══ 本文

ランチに入ったとある店で
私はなんとも落ち着かないひと時を
過ごすことになってしまった。
一階にはテーブル席もたくさんある店
なのだけどお座敷も多くて
私が案内された場所は横長の一部屋を
スダレ(みす)のようなもので区切って
2スペースとしてある席だった。
すぐ隣のスペースには5人くらい人がいる
ことが入った瞬間にわかった。
そしてえらく盛り上がっているようでも
あった。
「あそこの店のいいところはねぇ、
10代の女の子を触れるところなんですよねぇ」
あたしは飲みかけたお茶が大変なことになるのを
必死にこらえた。
非常にねっとりとした話し方で
もったいつけて聞き手の反応を楽しむかの
この男性は、まだたぶん20か22才そこそこ。
かなり若め。
同席している他の男性達はどちらも30代後半くらい。
「10代の人はそんなに違いますか?」
そんな質問が投げかけられている。
年上が年下に丁寧語を使っているぞ、
それに、同席の女性達(たぶん20代)も
接待に呼ばれて同席している感じで
ここに来るまで、この若ゾウとの面識は
なかった風だ。

════

# 課題一覧:
1. 本文のうち、「そしてえらく盛り上がっているようでも」から「同席している他の男性達はどちらも30代後半くらい。」までを両端も含めてもう一度示してください。
2. 本文について、次の(a)〜(c)がそれぞれ内容と一致するかを「はい」か「いいえ」で答え、判断の決め手となる本文の語句を引用してください。(a) 案内された席は一階のテーブル席だった。(b) すぐ隣のスペースには5人くらいの人がいた。(c) 同席している他の男性達は20代前半くらいだった。

══ 提供データ

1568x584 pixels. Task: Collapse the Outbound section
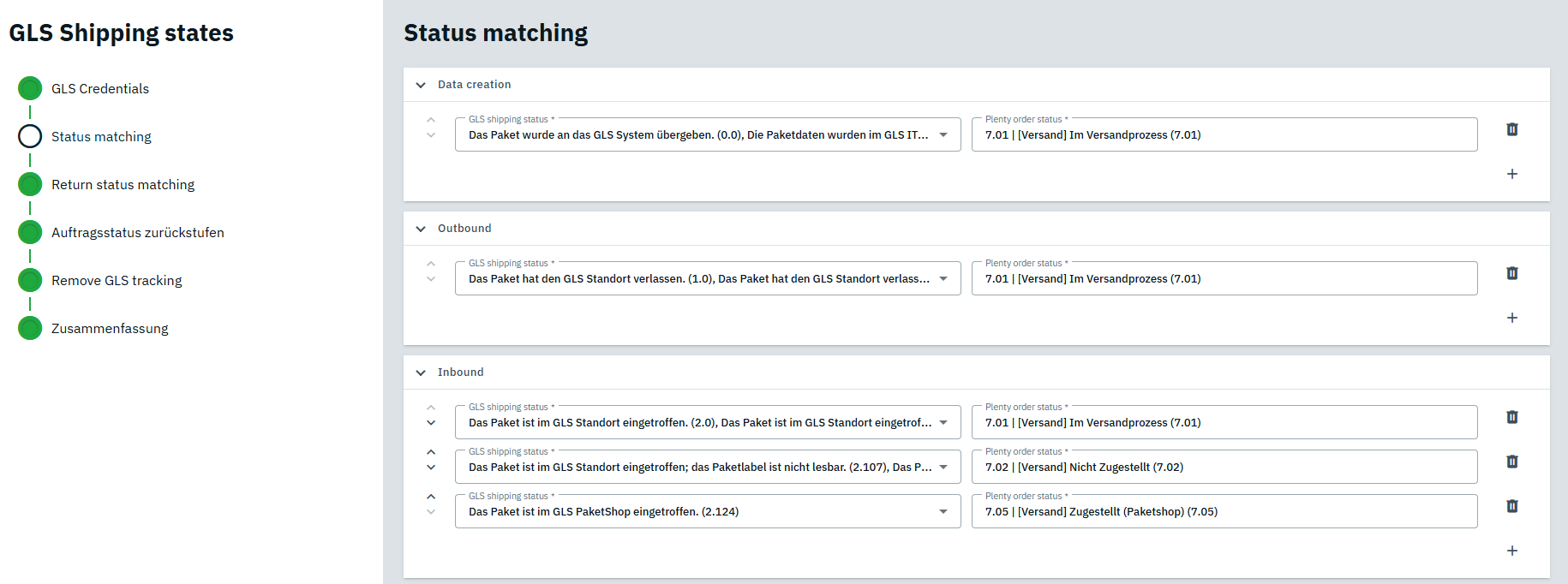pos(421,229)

════
══ 提供データ

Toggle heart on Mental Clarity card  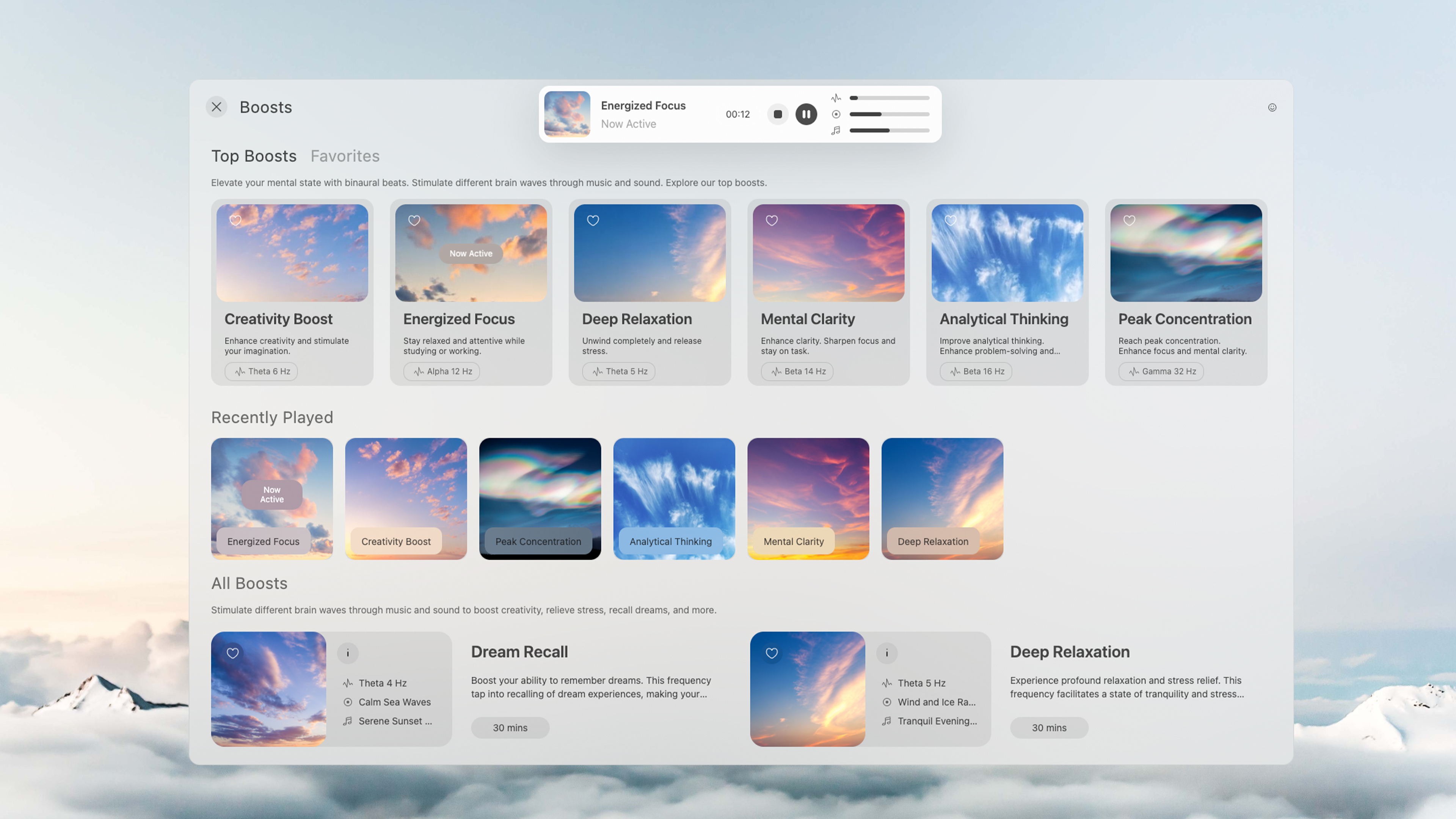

════

# 解答:
1.
そしてえらく盛り上がっているようでも
あった。
「あそこの店のいいところはねぇ、
10代の女の子を触れるところなんですよねぇ」
あたしは飲みかけたお茶が大変なことになるのを
必死にこらえた。
非常にねっとりとした話し方で
もったいつけて聞き手の反応を楽しむかの
この男性は、まだたぶん20か22才そこそこ。
かなり若め。
同席している他の男性達はどちらも30代後半くらい。

2.
(a) いいえ。「スダレ(みす)のようなもので区切って」
(b) はい。「すぐ隣のスペースには5人くらい人がいる」
(c) いいえ。「同席している他の男性達はどちらも30代後半くらい。」